Culture
La peinture à ramifications encyclopédiques de la plasticienne Hélène Delprat
Auteur : Marc Pottier, Art Curator basé à Rio de Janeiro
Article publié le 28 octobre 2020
[Découvrir les artistes d’aujourd’hui] Non sans paradoxe, puisque toutes ses tentatives pluridisciplinaires la ramènent sur la peinture, la plasticienne Hélène Delprat ne cesse d’en interroger les ramifications et la finalité. Au point d’affirmer avec son goût de la provocation « Je déteste mes peintures » titre de son exposition à la galerie Christophe Gaillard jusqu’au 17 novembre 2020.

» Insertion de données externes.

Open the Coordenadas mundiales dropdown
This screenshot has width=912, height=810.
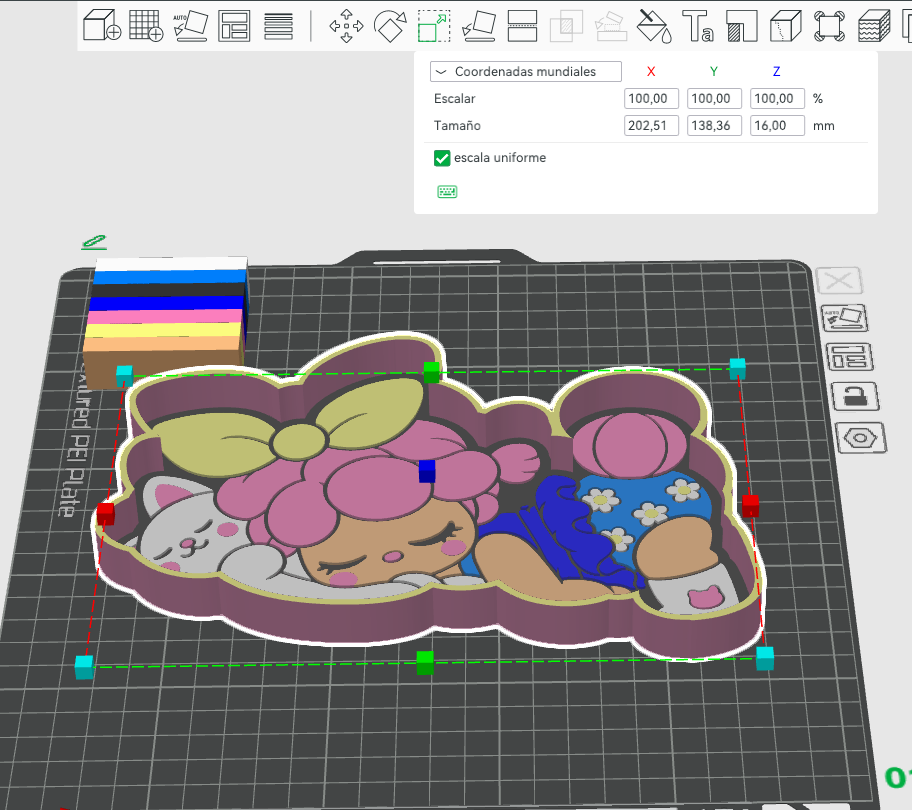pos(526,72)
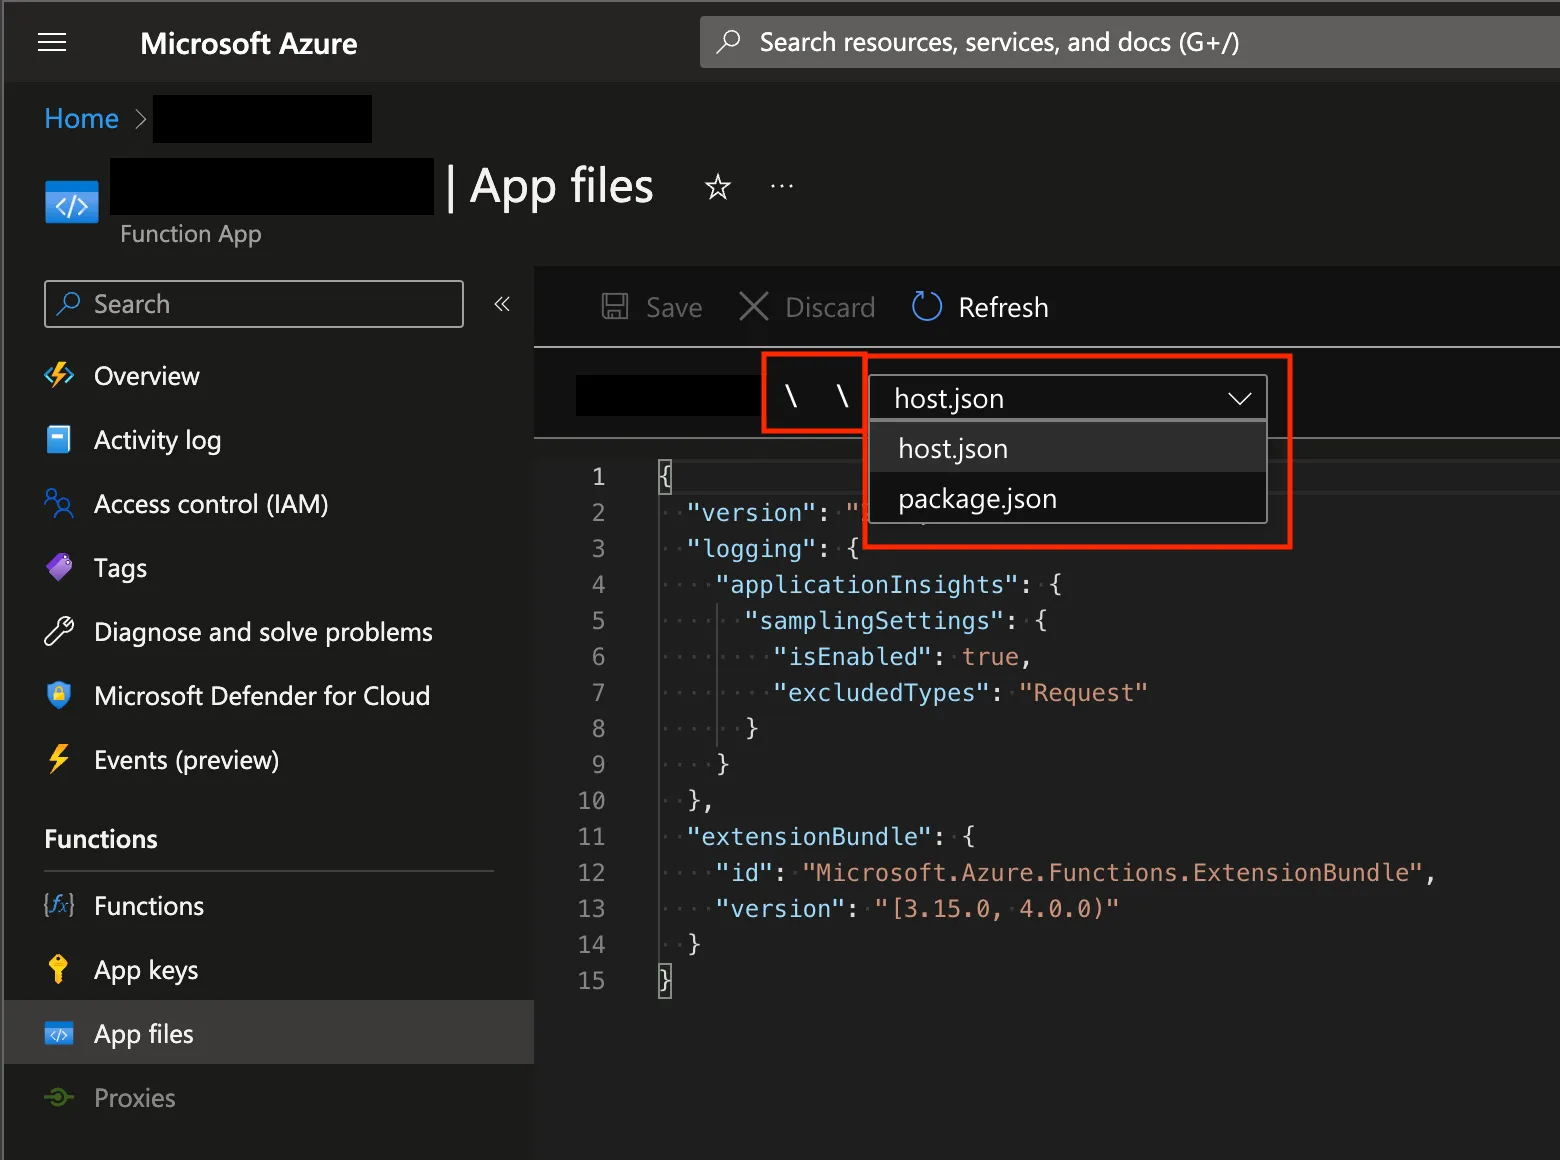Open Microsoft Defender for Cloud

click(x=261, y=696)
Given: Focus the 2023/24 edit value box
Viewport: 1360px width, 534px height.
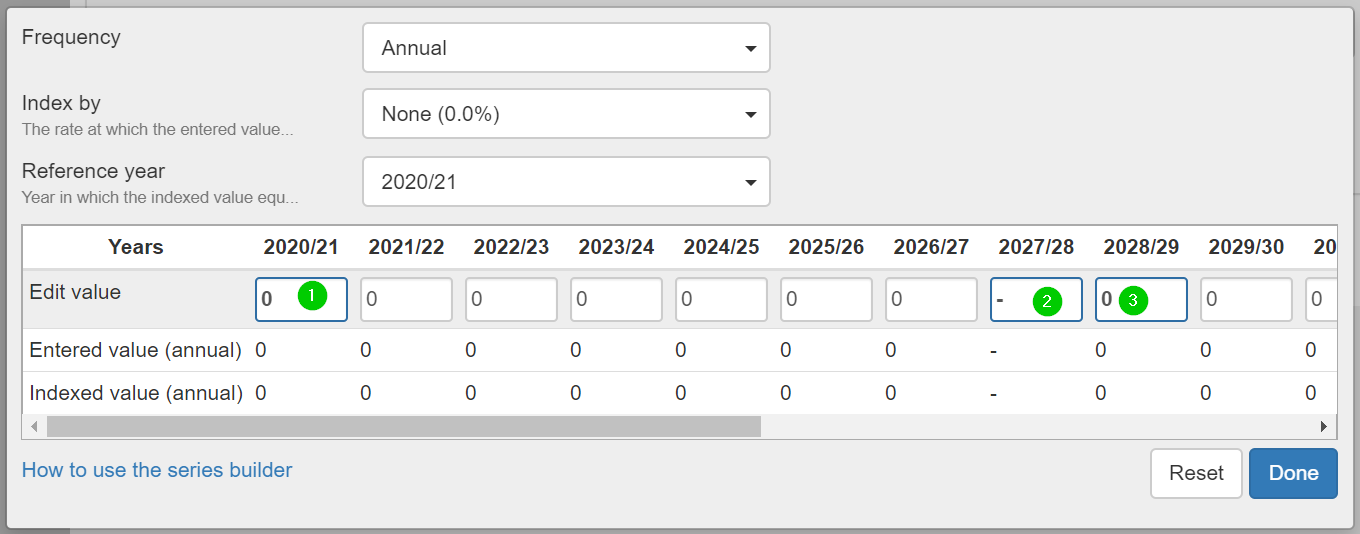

Nous sommes faits de bric-à-brac
« Nous sommes faits de bric-à-brac qu’on ne connait pas forcément » confie Hélène Delprat, dans un de ses éclats de rire dont elle est coutumière. Née en 1957 à Amiens, la plasticienne vit et travaille à Paris est pourtant plus grave qu’elle ne le laisse paraître. Son solide sens de l’ironie n’a pas de temps à perdre pour chercher à séduire quiconque. Mais, cette posture ne cache aucun ego déplacé. Elle n’aime pas les visites d’atelier persuadée que les visiteurs vont s’ennuyer dans son work in process.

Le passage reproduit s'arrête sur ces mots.